Après avoir précisé certaines idées sur la Trinité de Dieu et la création du monde, il nous faut maintenant traiter quelque peu de la corruption du péché.
Résumé de la matière
Le péché n’est pas une essence, mais une défaillance et une corruption qui affecte le mode, l’espèce et l’ordre dans la volonté créée Ainsi, la corruption du péché est contraire au bien lui-même, elle n’a cependant d’être que dans le bien, elle ne tire son origine que d’un bien, ce qu’est certes le libre-arbitre de la volonté. Celui-ci n’est pas souverainement mauvais puisqu’il peut vouloir le bien, il n’est pas souverainement bon puisqu’il peut tomber dans le mal.
Explication
Le premier principe, étant l’être par lui-même et non par un autre, doit nécessairement être sa propre fin, donc souverainement bon, sans aucun défaut. Il n’y a pas et ne peut y avoir un mal premier et souverain, car premier principe signifie suprême perfection, et souverain mal signifie défaut extrême. Donc, puisque le premier principe, être suprême et parfait, ne peut défaillir ni dans l’être ni dans l’agir, il n’est pas le mal souverain, ni un mal quelconque, et ne peut en aucune façon être le principe du mal.
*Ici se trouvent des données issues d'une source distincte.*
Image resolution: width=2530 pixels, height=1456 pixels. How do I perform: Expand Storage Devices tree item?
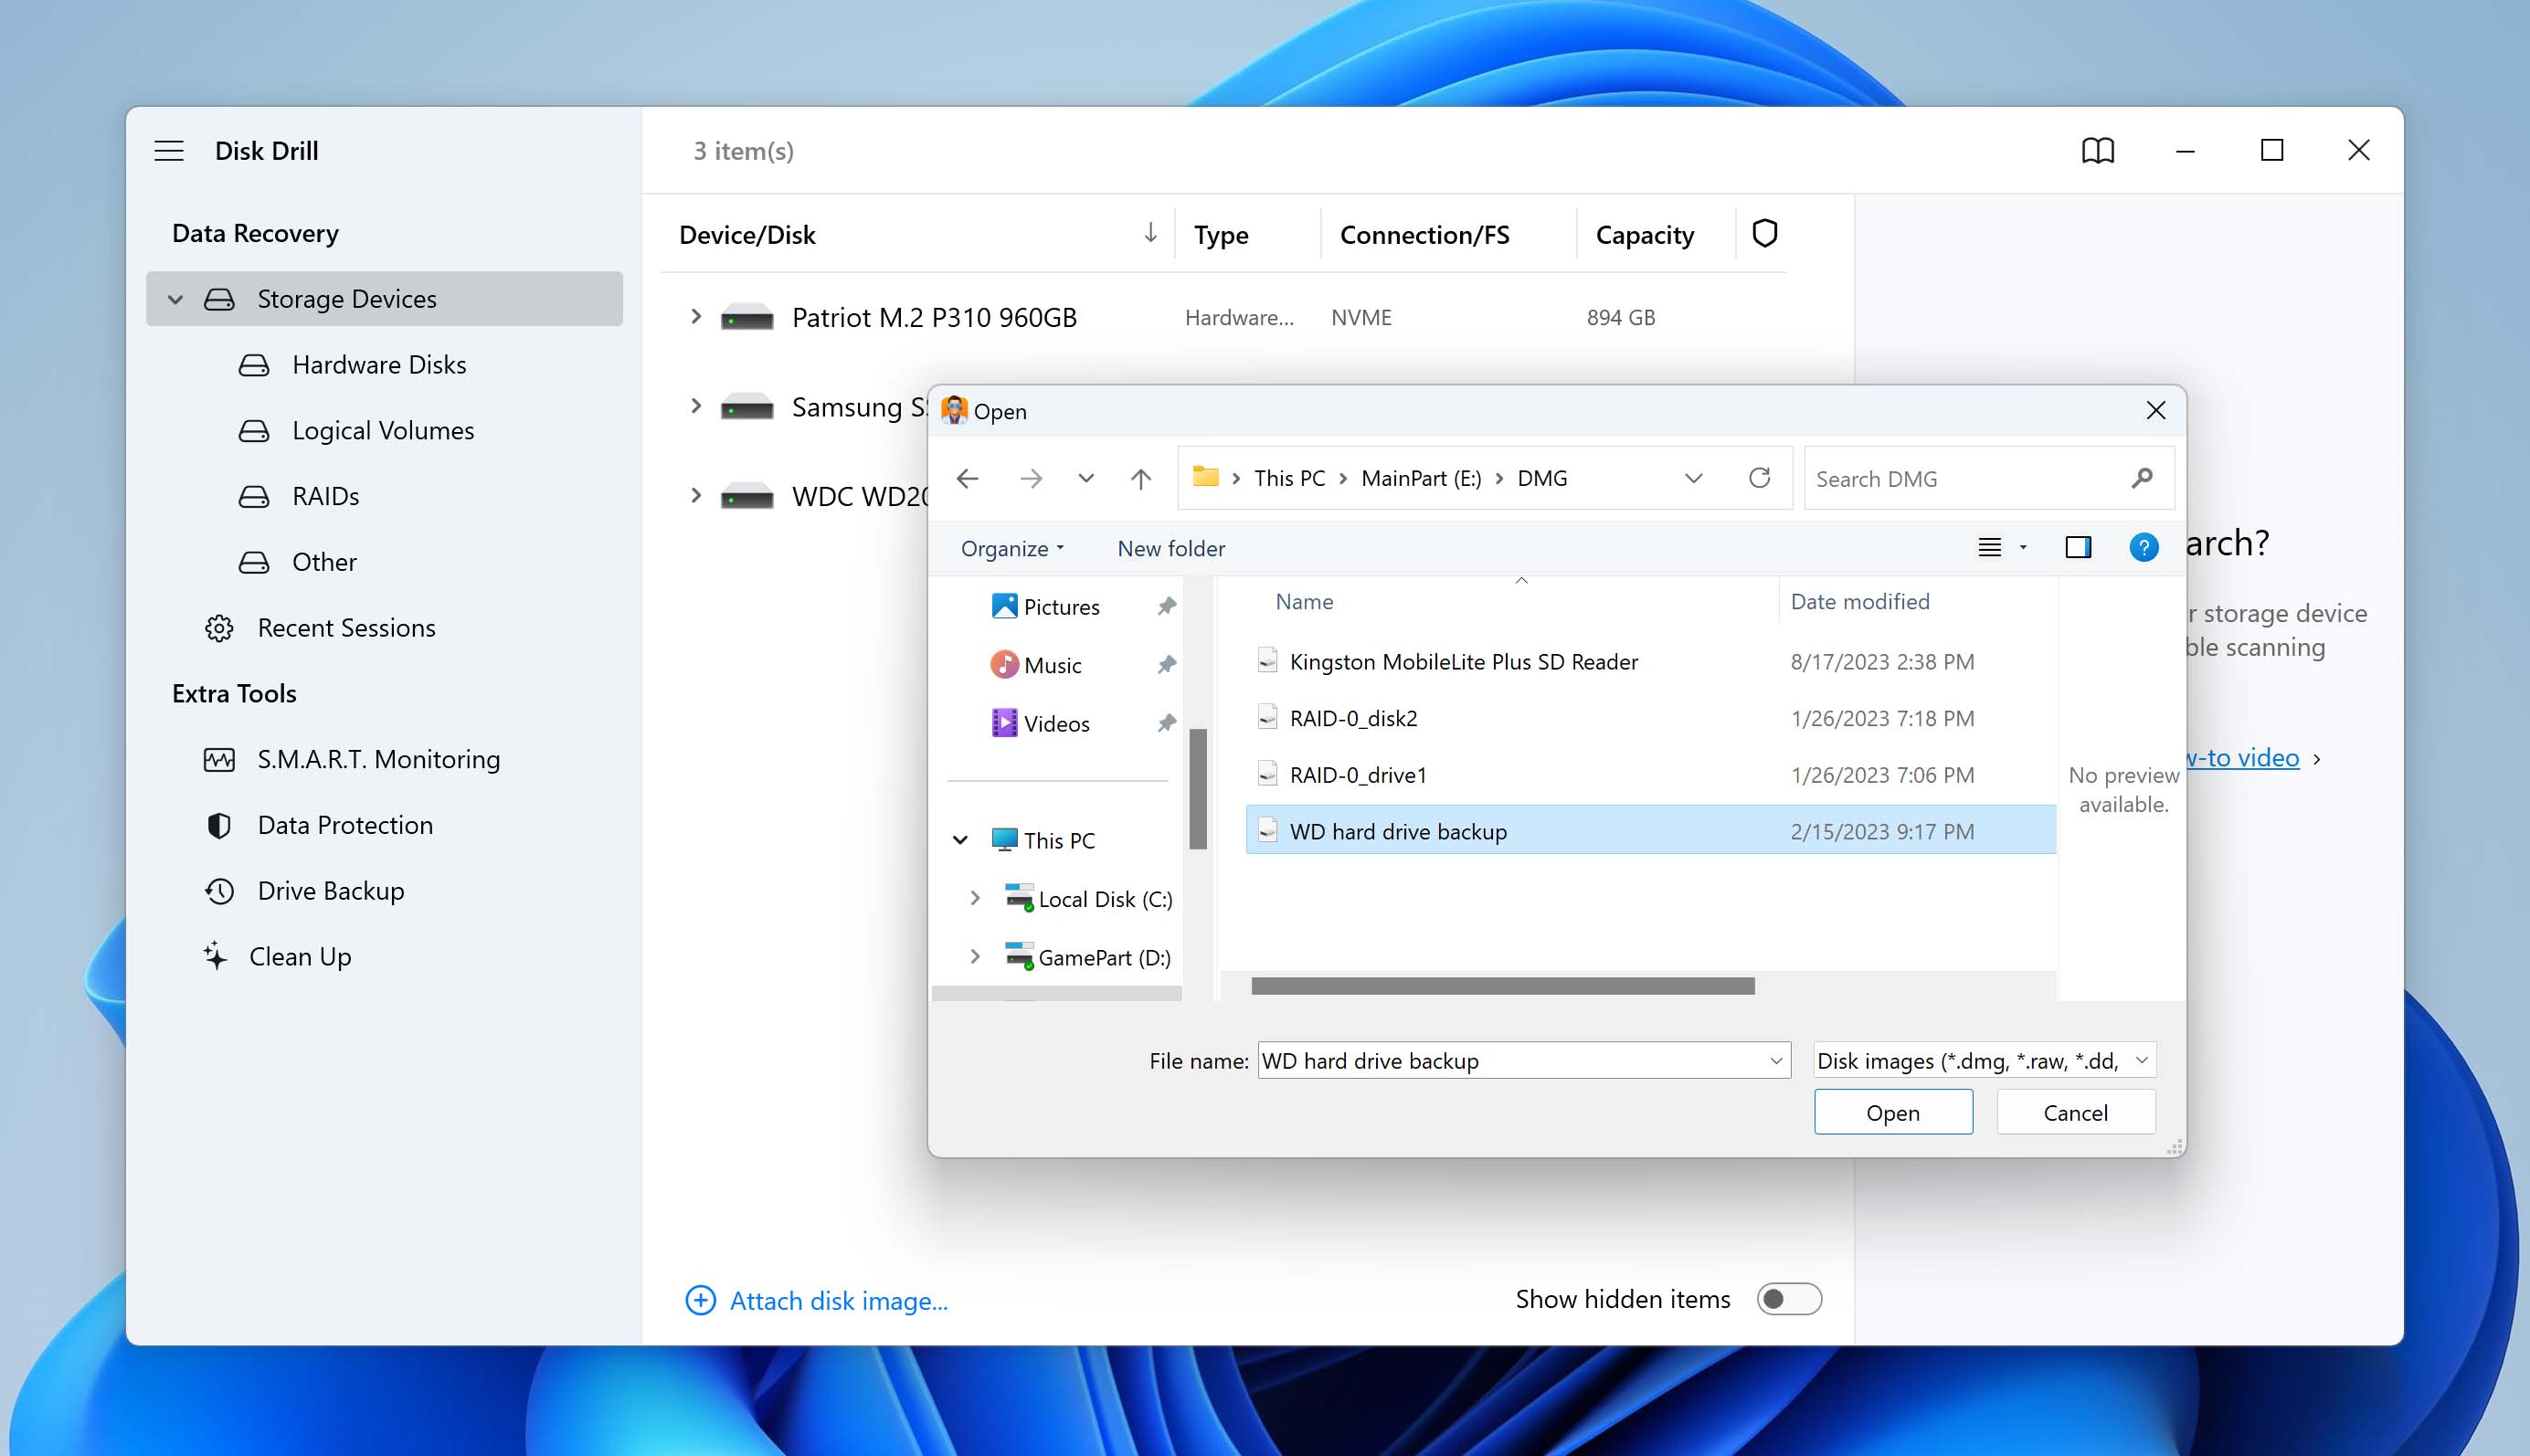(172, 299)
Cependant, étant tout-puissant, il peut conduire le bien du non-être à l’être même sans appui d’aucune matière. Ce qu’il fit lorsqu’il forma la créature à laquelle il donna l’être, l’intelligence et la volonté. La créature, oeuvre du souverain bien a été créée selon une triple causalité ; elle a dans sa substance et dans sa volonté un mode, une espèce et un ordre. Elle a été faite pour accomplir ses oeuvres par Dieu, selon Dieu et pour Dieu, selon le mode, l’espèce et l’ordre mis en elle.
Créée à partir du néant et donc déficiente, elle pouvait défaillir de son agir-pour-Dieu au point d’agir pour elle-même et non pour Dieu, et par là même ni par Dieu, ni selon Dieu, ni pour Dieu. Ceci est le péché qui est corruption du mode, de l’espèce et de l’ordre. Etant un défaut, il n’a pas de cause efficiente, mais il a une cause déficiente, le défaut de la volonté créée.
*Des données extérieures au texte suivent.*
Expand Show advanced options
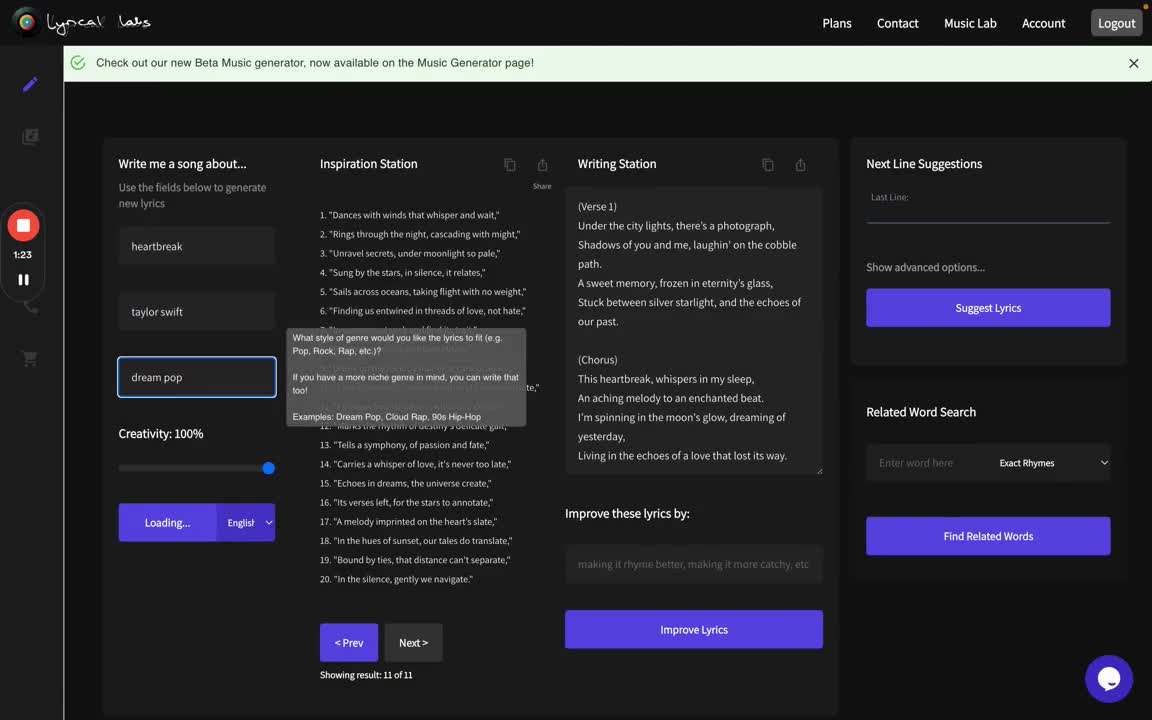Image resolution: width=1152 pixels, height=720 pixels. (925, 267)
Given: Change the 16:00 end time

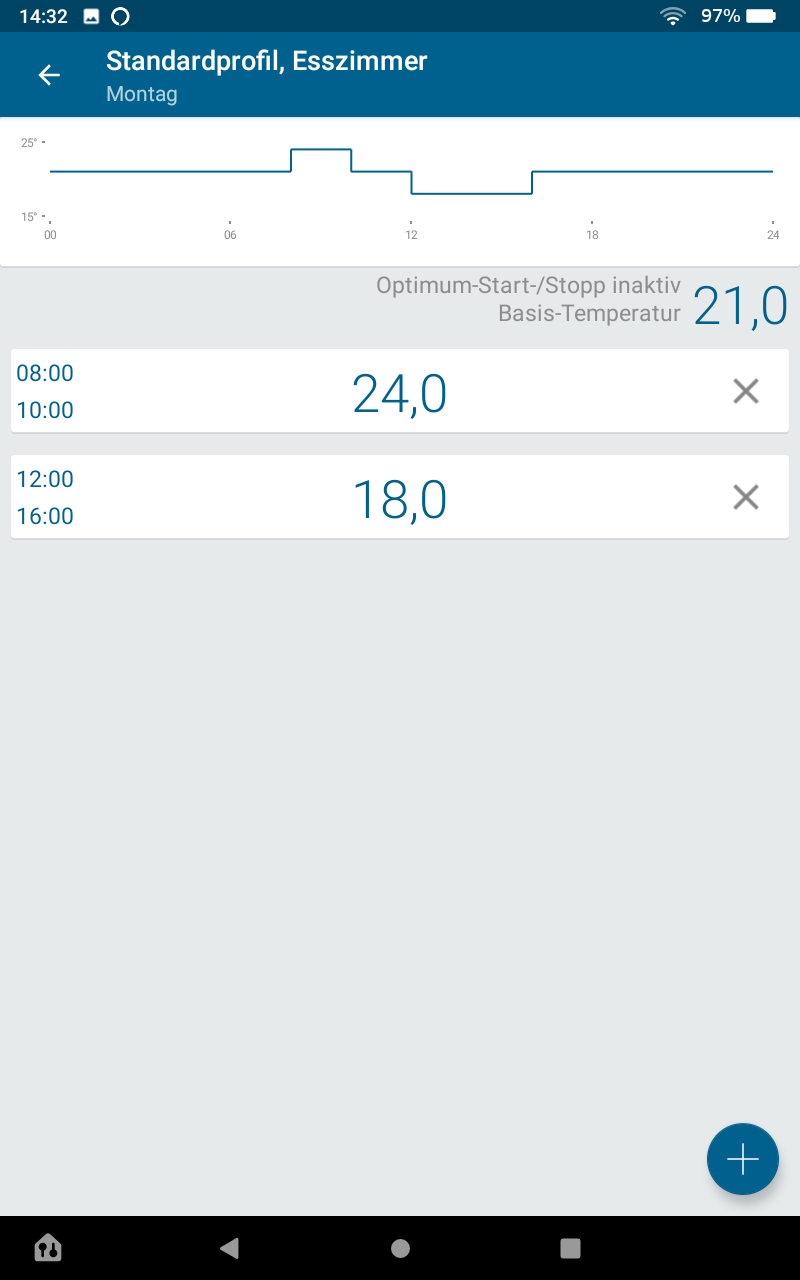Looking at the screenshot, I should click(45, 516).
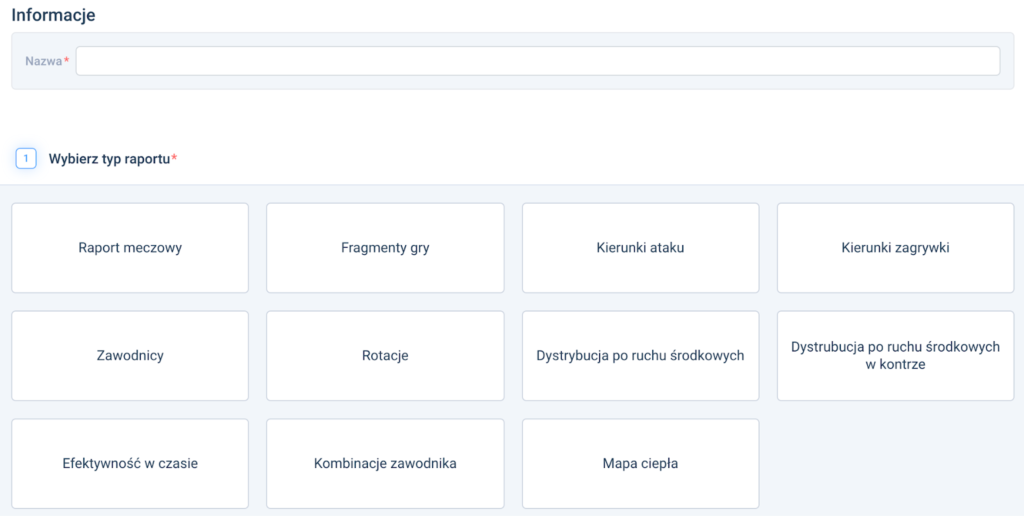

Le péché étant corruption n’est corruption que du bien. Or, toute corruption se trouve dans une chose corruptible ; le péché ne se trouve donc que dans le bien. Ainsi, puisque la volonté libre cor rompt en elle-même le mode, l’espèce et l’ordre en défaillant du vrai bien, tout péché en tant que tel provient de la volonté comme de sa source première et se trouve dans la volonté comme dans son propre sujet. C’est ce que fait la volonté quand, par sa faillibilité, sa mutabilité et sa versatilité, elle méprise le bien sans défaut et immuable et s’attache au bien changeant.
De ceci résulte que le « péché n’est pas recherche des choses mauvaises, mais abandon des choses meilleures ». Il est donc dans l’appétit de la volonté, corruption du mode, de l’espèce et de l’ordre, et par là « tellement volontaire que s’il n’est pas volontaire, ce n’est pas un péché » Si l’on a compris ceci, on rejette manifestement l’opinion impie des Manichéens qui affirmaient l’existence d’un mal souverain premier principe de tous les maux. On voit aussi quelle est l’origine du mal et quel en est le sujet.